When determining the management for heterotopic pregnancy it should be determined if the intrauterine pregnancy is live. If so, then medical therapy such as methotrexate would be contraindicated, and the desired therapy would be surgical or other specialized care for treatment of the extrauterine pregnancy. The standard surgical approach would be to perform a salpingectomy (if located within the fallopian tubes) of the extrauterine pregnancy especially if ruptured or hemodynamically unstable [6]. An additional therapy that is alternative to medical therapy would be a local feticidal injection by ultrasound guidance where potassium chloride or hyperosmolar glucose are injected into the ectopic pregnancy. This should only be performed in hemodynamically stable and unruptured ectopic pregnancy [7]. However, despite the approach taken to manage heterotopic pregnancy there is still an increased risk of spontaneous abortion of the intrauterine pregnancy [8].
When deciding plan of care if it is determined that the intrauterine pregnancy is not viable in addition to an ectopic that is unruptured in a hemodynamically stable patient then medical therapy is an option that can be considered. The mainstay of pharmacologic treatment is methotrexate. It is important to remember though that special surveillance should be taken in this patient population since hemorrhage [9] from an ectopic pregnancy is still the leading cause of maternal mortality in the first trimester [10]. Thus, if choosing medical therapy, it should be determined that the patient is not hemodynamically unstable, an intrauterine pregnancy is not present, and there are no signs of impending rupture of the extrauterine pregnancy [11].
Another care that should also be taken is that most of the patients experiencing heterotopic pregnancy have struggled with infertility and after experiencing this pathology will suffer from increased infertility due to scarring of the fallopian tube if feticidal injection is performed or salpingectomy which results in complete removal of one fallopian tube thus greatly reducing fertility.

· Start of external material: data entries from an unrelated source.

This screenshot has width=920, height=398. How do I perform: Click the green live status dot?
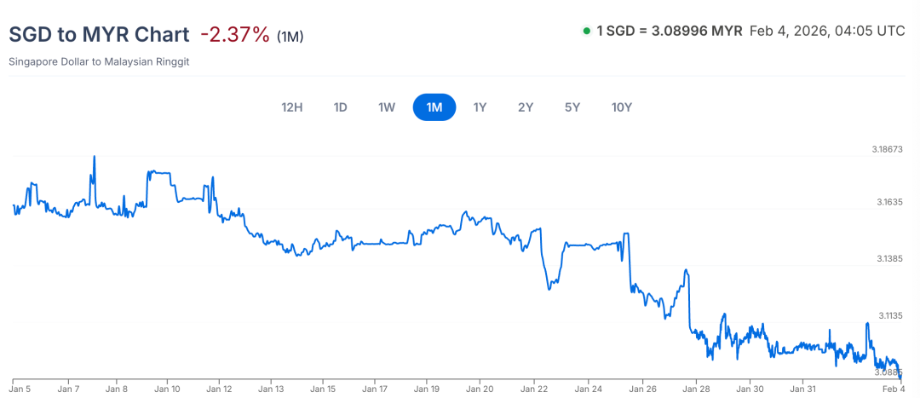coord(586,32)
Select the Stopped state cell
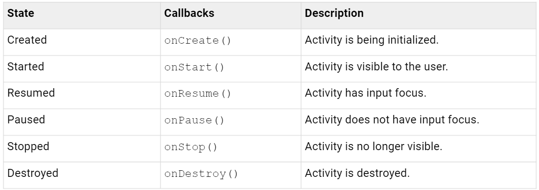 click(x=28, y=146)
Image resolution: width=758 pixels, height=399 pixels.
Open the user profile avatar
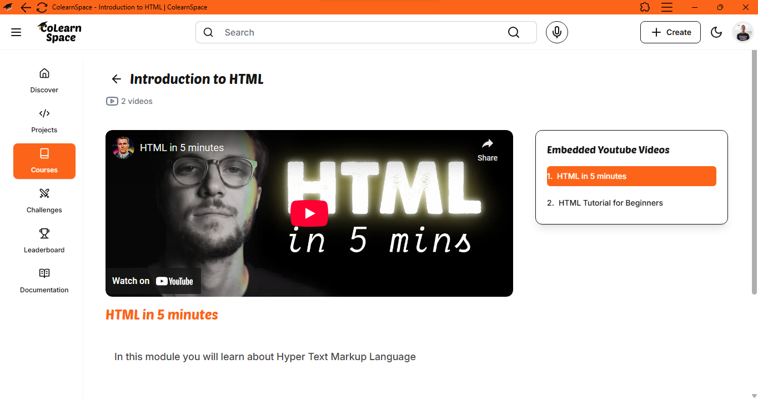tap(742, 32)
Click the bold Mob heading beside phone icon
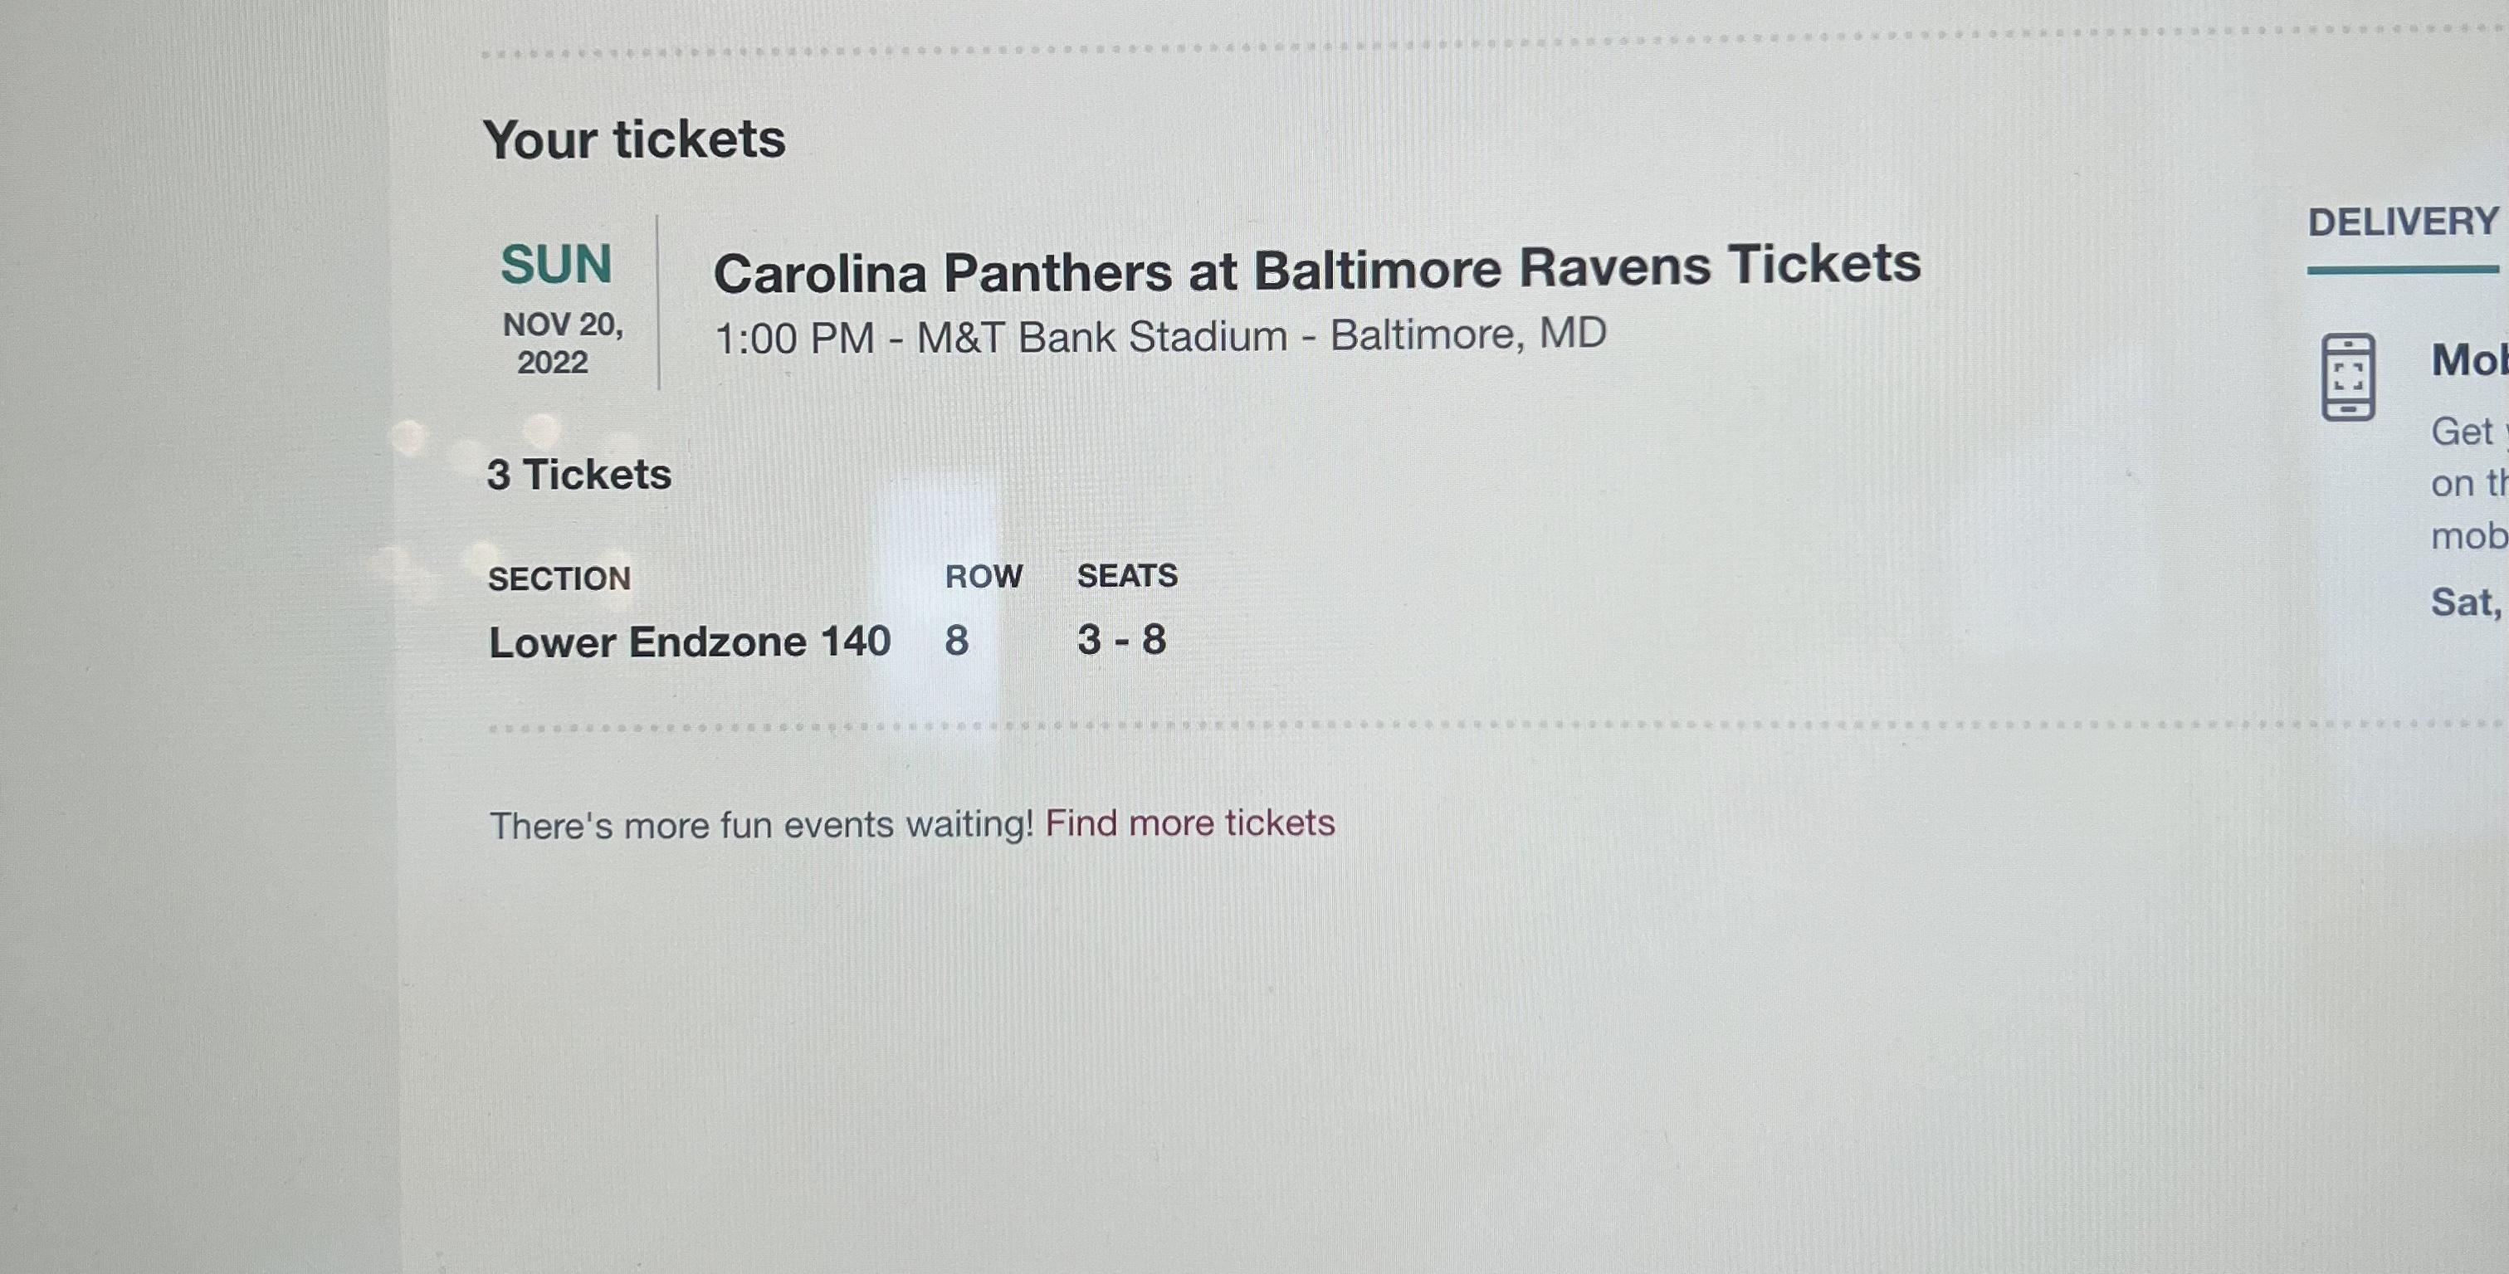Screen dimensions: 2509x1274 pos(2469,360)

This can lead to greater grief in this patient population, especially if the intrauterine pregnancy is lost as well.
In this case, surgical management was chosen for primary therapy due to the extrauterine pregnancy having signs of rupture with free fluid seen in the pelvis and as seen on ultrasound the intrauterine pregnancy was shown to have fetal demise a dilation and curettage was performed for removal.
In conclusion, heterotopic pregnancy, although infrequent, should be on the differential diagnosis of any female of childbearing age when presenting to the emergency department with abdominal pain, vaginal bleeding, or abnormal or unstable vital signs. It should be especially higher on the differential diagnosis if the patient reports recent attempt of pregnancy or current pregnancy though reproductive assistance technology which will increase the risk of experiencing a heterotopic pregnancy. Management can be medical, however most heterotopic pregnancies are managed surgically. If a heterotopic pregnancy is present, regardless of hemodynamic status, an obstetric physician should be consulted for further management.
Informed consent: Written informed consent was obtained from the patient prior to writing and publication of this case report.